Finally after at least a couple of years I have returned to the rewrite of the ranking code I wrote.
I got a new copy of the data from the bgstat app that I use to record my game plays. The app also the master list of all the games that make up my game collection. And syncs all of that info back onto the bgg website for me.
The point I’m making is this new data file is different to the one I originally got from the app some six or seven years ago. Back then it was just a csv file of the game plays.
Now its a json file that contains all the apps data. So not only game results, list of games, locations, tags, etc.
Luckily using Python as the language of choice for this project means there is a nice json library I can import in to do all the heavy lifting for me to read in and process the json file I have.
Sadly for me the json used by bgstats is not a simple format.
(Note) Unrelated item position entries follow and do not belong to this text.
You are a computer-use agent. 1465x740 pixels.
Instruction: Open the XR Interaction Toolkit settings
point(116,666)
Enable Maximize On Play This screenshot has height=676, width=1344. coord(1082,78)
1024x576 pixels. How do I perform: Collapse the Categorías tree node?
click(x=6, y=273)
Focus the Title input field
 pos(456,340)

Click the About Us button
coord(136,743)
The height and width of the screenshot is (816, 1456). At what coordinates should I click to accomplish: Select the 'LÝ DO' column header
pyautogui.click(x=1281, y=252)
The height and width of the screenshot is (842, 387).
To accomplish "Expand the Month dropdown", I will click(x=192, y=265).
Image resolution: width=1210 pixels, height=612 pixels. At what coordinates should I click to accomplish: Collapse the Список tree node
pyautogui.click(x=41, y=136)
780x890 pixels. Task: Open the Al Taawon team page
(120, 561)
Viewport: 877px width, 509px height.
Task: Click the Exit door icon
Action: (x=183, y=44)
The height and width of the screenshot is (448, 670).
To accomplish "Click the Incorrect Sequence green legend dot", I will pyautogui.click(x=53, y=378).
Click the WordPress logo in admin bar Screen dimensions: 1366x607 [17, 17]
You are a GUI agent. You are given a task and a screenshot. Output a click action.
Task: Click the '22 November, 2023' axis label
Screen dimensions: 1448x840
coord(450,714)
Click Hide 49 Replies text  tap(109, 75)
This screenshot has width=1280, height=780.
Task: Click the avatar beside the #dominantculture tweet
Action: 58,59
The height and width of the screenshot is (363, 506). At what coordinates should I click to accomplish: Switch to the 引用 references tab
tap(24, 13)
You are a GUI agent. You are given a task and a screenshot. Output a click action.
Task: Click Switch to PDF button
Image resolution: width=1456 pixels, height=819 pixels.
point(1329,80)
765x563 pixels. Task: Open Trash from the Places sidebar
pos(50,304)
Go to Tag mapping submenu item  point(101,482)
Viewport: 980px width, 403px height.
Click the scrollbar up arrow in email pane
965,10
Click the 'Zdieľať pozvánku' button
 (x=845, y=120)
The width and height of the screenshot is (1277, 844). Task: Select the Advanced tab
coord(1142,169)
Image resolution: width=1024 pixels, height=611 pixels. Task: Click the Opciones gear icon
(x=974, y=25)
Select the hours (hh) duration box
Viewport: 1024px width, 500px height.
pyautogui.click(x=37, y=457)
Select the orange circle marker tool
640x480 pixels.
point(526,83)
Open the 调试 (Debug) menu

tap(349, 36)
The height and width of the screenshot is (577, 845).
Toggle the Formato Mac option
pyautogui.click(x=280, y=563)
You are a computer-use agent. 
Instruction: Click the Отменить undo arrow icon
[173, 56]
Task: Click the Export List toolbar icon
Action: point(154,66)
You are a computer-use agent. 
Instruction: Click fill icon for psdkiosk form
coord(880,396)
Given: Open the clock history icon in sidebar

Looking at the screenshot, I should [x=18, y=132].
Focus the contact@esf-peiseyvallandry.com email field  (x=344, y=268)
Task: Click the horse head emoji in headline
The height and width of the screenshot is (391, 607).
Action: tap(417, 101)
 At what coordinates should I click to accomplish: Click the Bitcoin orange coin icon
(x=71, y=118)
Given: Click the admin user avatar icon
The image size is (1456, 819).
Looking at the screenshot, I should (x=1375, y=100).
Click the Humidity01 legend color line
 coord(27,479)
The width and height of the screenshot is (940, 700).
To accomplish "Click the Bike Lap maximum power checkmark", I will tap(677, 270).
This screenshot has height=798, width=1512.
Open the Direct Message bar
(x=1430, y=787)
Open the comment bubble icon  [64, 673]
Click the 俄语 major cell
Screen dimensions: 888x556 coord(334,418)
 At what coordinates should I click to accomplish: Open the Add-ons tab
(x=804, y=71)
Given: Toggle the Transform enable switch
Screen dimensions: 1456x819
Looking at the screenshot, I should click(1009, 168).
It contains arrays within arrays! A nightmare to code to get to the information that I need for this project, even with a json library.
Now if you had asked me before I had started this second attempt at a rewrite that the bits of data analysis I’ve been picking up (different projects) would be of use here. I would of been a bit sceptical.
However using the pandas library I found out I could use pandas to extract these arrays within arrays to get the data I want into a dataframe.
Having the data in a dataframe opens up all sorts of cool data analysis stuff I can do.
So not only can I do the paired comparisons, and top 10 lists, but also produce stats that not even the bgstats app currently does.